**Your objective**. Copy exactly the lines of the records below, and only those lines, beginning with the line that contains "Terms of service (68, 2278)" and ending with the line that contains "About Us (51, 1848)".
--- Dataset content ---
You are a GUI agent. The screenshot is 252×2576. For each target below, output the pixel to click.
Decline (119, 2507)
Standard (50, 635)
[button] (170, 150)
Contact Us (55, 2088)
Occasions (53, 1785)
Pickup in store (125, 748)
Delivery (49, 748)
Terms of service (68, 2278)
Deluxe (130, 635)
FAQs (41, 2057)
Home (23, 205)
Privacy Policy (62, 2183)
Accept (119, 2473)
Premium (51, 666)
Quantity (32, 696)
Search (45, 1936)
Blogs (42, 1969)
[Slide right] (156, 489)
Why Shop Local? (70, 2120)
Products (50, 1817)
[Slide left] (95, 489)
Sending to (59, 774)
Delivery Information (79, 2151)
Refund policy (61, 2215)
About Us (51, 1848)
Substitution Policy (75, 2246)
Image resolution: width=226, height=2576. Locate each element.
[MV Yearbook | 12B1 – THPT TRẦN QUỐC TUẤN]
---
--- Dataset content ---
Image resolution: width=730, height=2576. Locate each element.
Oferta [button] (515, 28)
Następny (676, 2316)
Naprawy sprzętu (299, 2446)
---
**Task output**.
Terms of service (68, 2278)
Deluxe (130, 635)
FAQs (41, 2057)
Home (23, 205)
Privacy Policy (62, 2183)
Accept (119, 2473)
Premium (51, 666)
Quantity (32, 696)
Search (45, 1936)
Blogs (42, 1969)
[Slide right] (156, 489)
Why Shop Local? (70, 2120)
Products (50, 1817)
[Slide left] (95, 489)
Sending to (59, 774)
Delivery Information (79, 2151)
Refund policy (61, 2215)
About Us (51, 1848)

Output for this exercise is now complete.